Bulgaria’s Deputy Prime Minister and Minister of Defense Krasimir Karakachanov did not take too lightly the findings of the US state department in the 2020 Country Report on Human Rights Practices in Bulgaria.
The part in the report that summarizes the systemic blockades against Macedonian cultural organizations mentions Karakachanov by name, causing the head of the ultra-nationalist VMRO-BND to lash out at the State Department in a televised interview on the PIK TV channel Wednesday morning. This comes two days after EU parliament MP Angel Dzambazki’s elections campaign video threatened a “terrible end to Macedonia” to which EU officials remained silent.

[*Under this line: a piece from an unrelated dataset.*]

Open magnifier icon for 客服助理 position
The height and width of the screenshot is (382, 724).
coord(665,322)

Karakachanov called the people who prepared the Bulgaria report “good-for-nothings” as he objected to the State Departments recognizing that the associations his government bars from registering with the authorities are founded by ethnic Macedonians.
The Defense Minister, whose party may be squeezed out of power in the coming elections, reciprocated angrily that the United State should recognize a Texan or an Arizonan minority. Karakachanov said, “The politics there (US) is for everyone to integrate and be American. They keep their statehood strong, why should we break ours?”

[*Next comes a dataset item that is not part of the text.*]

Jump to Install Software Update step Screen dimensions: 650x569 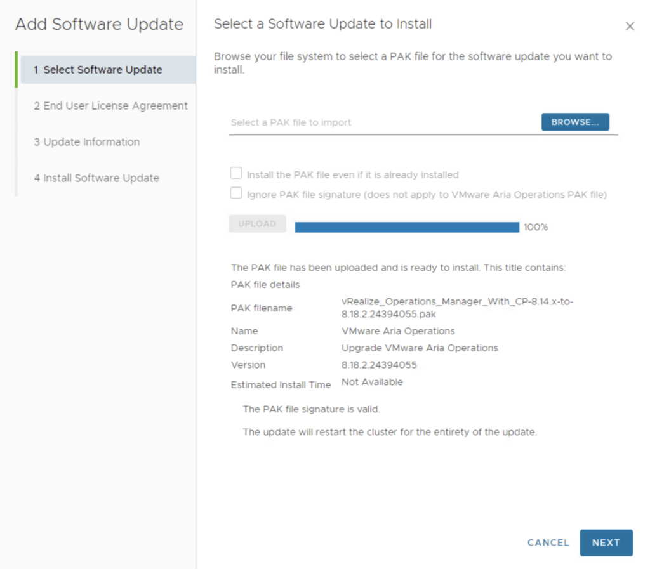coord(96,178)
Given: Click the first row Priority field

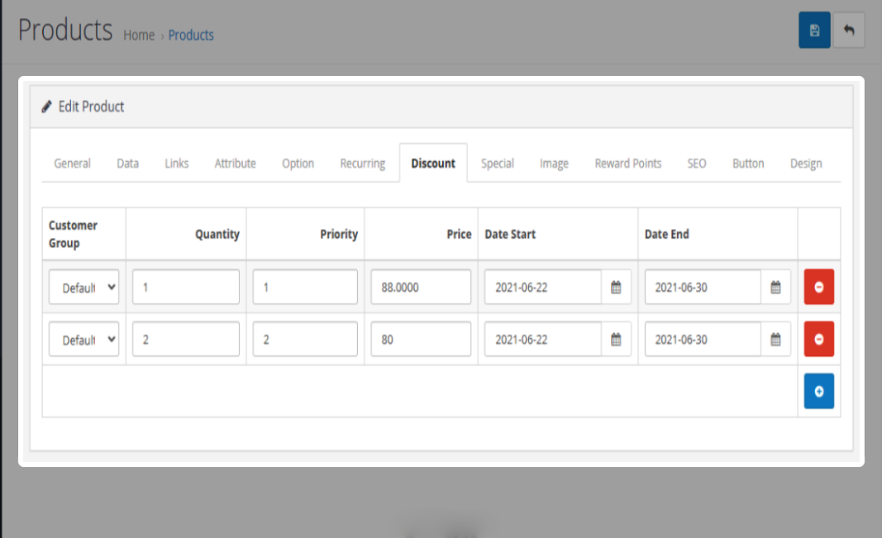Looking at the screenshot, I should click(305, 287).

In the Report on Human Rights Practices for 2019 and 2020 the State Department noted, in passing, that the ethnic Macedonian activist group OMO Ilinden – Pirin is unable to register as an entity with the authorities, while the 2020 report mentions a Macedonian minority and two other organizations.
The State Department’s findings can be considered a small but notable step towards bringing positive change for the Macedonians in Bulgaria and Greece whose governments have prevented cultural associations and political parties from becoming formal entities.

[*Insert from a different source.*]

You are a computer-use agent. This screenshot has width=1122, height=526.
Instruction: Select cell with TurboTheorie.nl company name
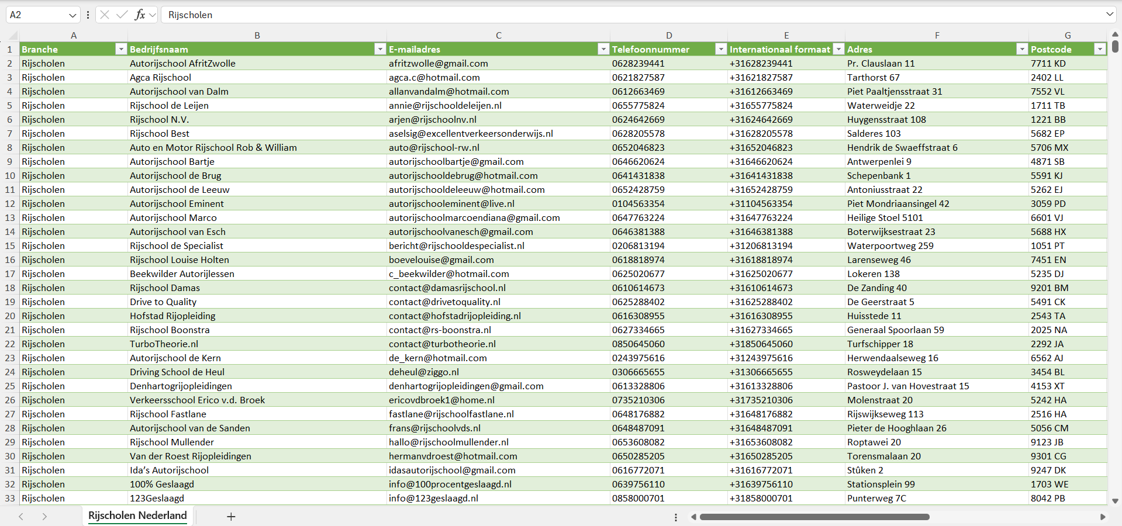click(x=164, y=344)
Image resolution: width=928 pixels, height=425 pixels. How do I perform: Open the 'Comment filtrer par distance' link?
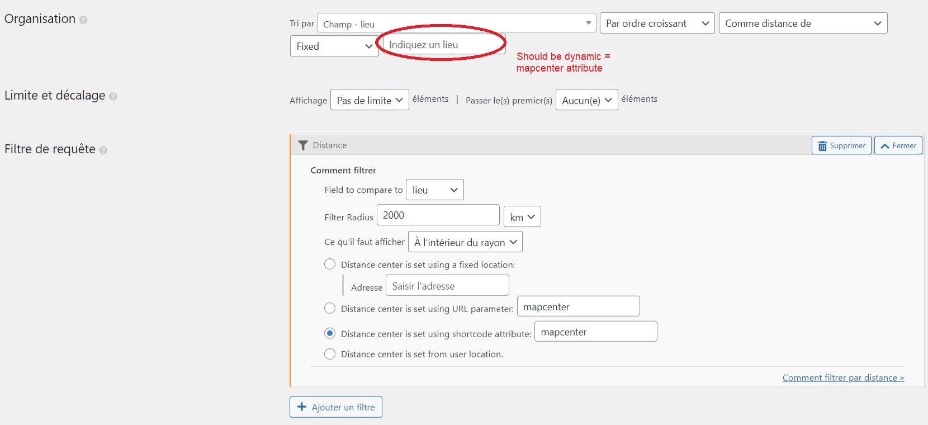(x=843, y=378)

A recent report by an informal Macedonian association in Edessa, Greece, called out the Greek state for violating two international treaties by its decades-long practice of barring Macedonians from learning their native language. The organization demands a stop to the systemic discrimination against Macedonians.
On the other hand, Macedonia’s human rights record in respect to minorities may be seen as exemplary in comparison to Greece and Bulgaria. All of the minorities in Macedonia are represented in parliament by sometimes more than one ethnic political party and enjoy adequate protections by the state.